PROBLEM STATEMENT:
Continue the mailing-list reply about the kernel regression between versions 3.10.79 and 3.10.80 from the point where it stops.

TEXT PASSAGE:
::::::

Re: Regression in 3.10.80 vs. 3.10.79

From: Rafael J. Wysocki
Date: Fri Jun 12 2015 - 22:26:25 EST


On Friday, June 12, 2015 08:01:15 AM Roland Dreier wrote:
> On Thu, Jun 11, 2015 at 1:50 PM, Rafael J. Wysocki <rjw@xxxxxxxxxxxxx> wrote:
> > Changing the ordering between those two routines would work around that problem,
> > but in my view that wouldn't be a proper fix. In fact, the role of reserve_range()
> > is to reserve the resources so as to prevent them from being used going forward,
> > so they need not be reserved each in one piece. Instead, we can just check if they
> > overlap with the ones reserved by acpi_reserve_resources() and only request the
> > non-overlapping parts of them to avoid conflicts.
> >
> > So I wonder if the patch below makes any difference?
>
> I will give this a try and make sure it fixes my system, although I'm
> pretty sure it will.

OK, thanks!

Below is a more sophisticated, so to speak, version of it with a changelog and
all. It works for me, but more testing would be much appreciated.

> However I'm not sure I agree that this is a better fix than just
> having pnp reserve ranges before acpi. It already creates a special
> relationship between pnp and acpi, and acpi_reserve_region is a bunch
> of extra code.

There is a special relationship between ACPI and PNP on ACPI-based systems
anyway, because PNP devices are discovered via ACPI on them (and there really
is no difference between "PNP devices" and "devices enumerated via ACPI" on
those systems).

Yes, acpi_reserve_region() is quite a bit of extra code, but what it does is
safe from the perspective of introducing more problems due to initialization
ordering changes.

> Could we really have a system where the hierarchy of acpi being a subset of
> a pnp bus doesn't work?

That is not a problem.

I've reordered acpi_reserve_region() before the initial ACPI namespace scan
to make sure that address ranges used by the fixed ACPI hardware features will
not be stepped on in that process (which includes things like the enumeration
of the PCI host bridge). It simply makes sense to have it in there.

Now, reordering the PNP "system" driver reservations before the acpi_reserve_region()

::::::

SOURCE MATERIAL:

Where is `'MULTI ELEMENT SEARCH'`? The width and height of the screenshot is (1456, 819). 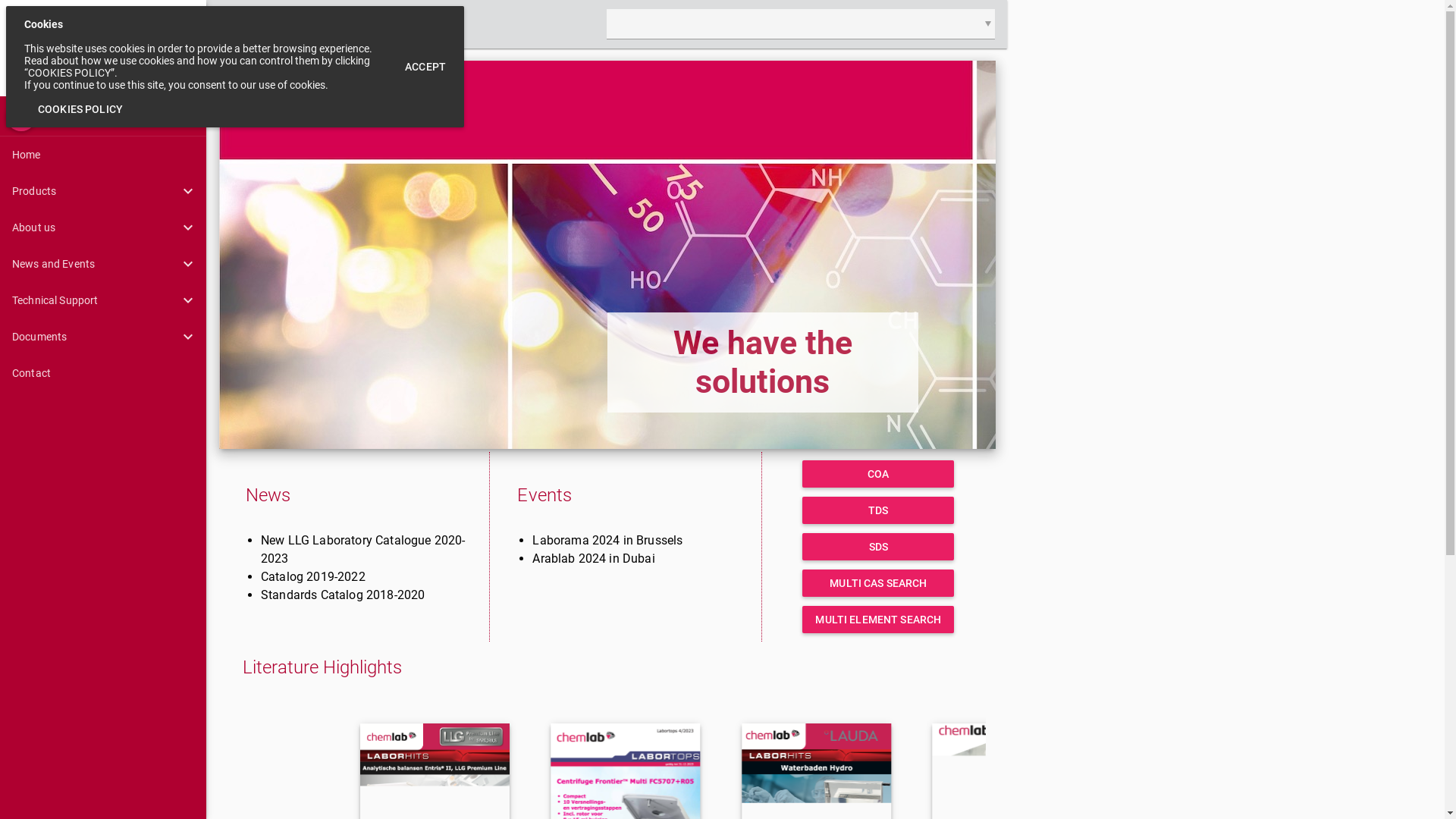 'MULTI ELEMENT SEARCH' is located at coordinates (877, 620).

::::::

THE REPLY:
call site is not quite straightforward, because it is not suffcient to simply invoke
pnp_system_init() from there as it only registers the driver. A matching device
has to be discovered to trigger reserve_resources_of_dev() and that only happens
during the initial ACPI namespace scan mentioned above. While in principle
something like acpi_get_devices() could be used to force an extra namespace walk
to look for the specific devices matching the "system" driver earlier, that also
would be extra code and walking the entire ACPI namespace is not a lightweight
operation.

Moreover, it might lead to further regressions on some systems, because some
reservations made by the "system" driver fail on the systems I have access
to, so presumably something else already uses those address ranges when
reserve_resources_of_dev() is called for them and I'm not sure what would
happen if reserve_resources_of_dev() was called before that thing, in general.

Thanks,
Rafael


---
From: Rafael J. Wysocki <rafael.j.wysocki@xxxxxxxxx>
Subject: ACPI / PNP: Avoid conflicting resource reservations

Commit b9a5e5e18fbf "ACPI / init: Fix the ordering of
acpi_reserve_resources()" overlooked the fact that the memory
and/or I/O regions reserved by acpi_reserve_resources() may
conflict with those reserved by the PNP "system" driver.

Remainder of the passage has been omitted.